• **DESCRIPTION OF THE TASK**:
Rewrite the following lines as a numbered list, leaving out any blank lines.

• **RECORDS FOR THIS EXERCISE**:
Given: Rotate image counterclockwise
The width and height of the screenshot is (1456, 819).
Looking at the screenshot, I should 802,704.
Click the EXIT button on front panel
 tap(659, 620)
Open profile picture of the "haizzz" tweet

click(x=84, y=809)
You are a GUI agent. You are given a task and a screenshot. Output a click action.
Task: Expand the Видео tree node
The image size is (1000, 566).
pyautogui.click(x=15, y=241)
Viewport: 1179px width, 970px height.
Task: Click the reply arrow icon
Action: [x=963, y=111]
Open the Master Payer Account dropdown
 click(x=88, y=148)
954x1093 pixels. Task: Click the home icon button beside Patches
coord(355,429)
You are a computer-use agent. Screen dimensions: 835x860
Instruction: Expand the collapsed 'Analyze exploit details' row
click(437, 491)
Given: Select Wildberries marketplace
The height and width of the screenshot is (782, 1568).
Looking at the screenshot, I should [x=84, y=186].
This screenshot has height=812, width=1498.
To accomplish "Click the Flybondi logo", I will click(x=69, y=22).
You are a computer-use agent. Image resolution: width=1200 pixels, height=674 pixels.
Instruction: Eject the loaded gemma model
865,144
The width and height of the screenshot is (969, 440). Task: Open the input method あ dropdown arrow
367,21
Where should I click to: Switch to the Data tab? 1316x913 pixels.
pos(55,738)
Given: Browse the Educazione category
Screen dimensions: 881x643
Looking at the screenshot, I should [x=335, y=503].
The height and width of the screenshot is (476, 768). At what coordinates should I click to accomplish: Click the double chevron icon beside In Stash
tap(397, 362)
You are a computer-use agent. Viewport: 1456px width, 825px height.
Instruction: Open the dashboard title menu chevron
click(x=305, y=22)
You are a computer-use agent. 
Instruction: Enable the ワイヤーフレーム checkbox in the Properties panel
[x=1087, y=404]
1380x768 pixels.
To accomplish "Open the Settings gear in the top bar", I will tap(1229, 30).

• **ANSWER TO THE PROBLEM**:
1. Given: Rotate image counterclockwise
2. The width and height of the screenshot is (1456, 819).
3. Looking at the screenshot, I should 802,704.
4. Click the EXIT button on front panel
5.  tap(659, 620)
6. Open profile picture of the "haizzz" tweet
7. click(x=84, y=809)
8. You are a GUI agent. You are given a task and a screenshot. Output a click action.
9. Task: Expand the Видео tree node
10. The image size is (1000, 566).
11. pyautogui.click(x=15, y=241)
12. Viewport: 1179px width, 970px height.
13. Task: Click the reply arrow icon
14. Action: [x=963, y=111]
15. Open the Master Payer Account dropdown
16.  click(x=88, y=148)
17. 954x1093 pixels. Task: Click the home icon button beside Patches
18. coord(355,429)
19. You are a computer-use agent. Screen dimensions: 835x860
20. Instruction: Expand the collapsed 'Analyze exploit details' row
21. click(437, 491)
22. Given: Select Wildberries marketplace
23. The height and width of the screenshot is (782, 1568).
24. Looking at the screenshot, I should [x=84, y=186].
25. This screenshot has height=812, width=1498.
26. To accomplish "Click the Flybondi logo", I will click(x=69, y=22).
27. You are a computer-use agent. Image resolution: width=1200 pixels, height=674 pixels.
28. Instruction: Eject the loaded gemma model
29. 865,144
30. The width and height of the screenshot is (969, 440). Task: Open the input method あ dropdown arrow
31. 367,21
32. Where should I click to: Switch to the Data tab? 1316x913 pixels.
33. pos(55,738)
34. Given: Browse the Educazione category
35. Screen dimensions: 881x643
36. Looking at the screenshot, I should [x=335, y=503].
37. The height and width of the screenshot is (476, 768). At what coordinates should I click to accomplish: Click the double chevron icon beside In Stash
38. tap(397, 362)
39. You are a computer-use agent. Viewport: 1456px width, 825px height.
40. Instruction: Open the dashboard title menu chevron
41. click(x=305, y=22)
42. You are a computer-use agent. 
43. Instruction: Enable the ワイヤーフレーム checkbox in the Properties panel
44. [x=1087, y=404]
45. 1380x768 pixels.
46. To accomplish "Open the Settings gear in the top bar", I will tap(1229, 30).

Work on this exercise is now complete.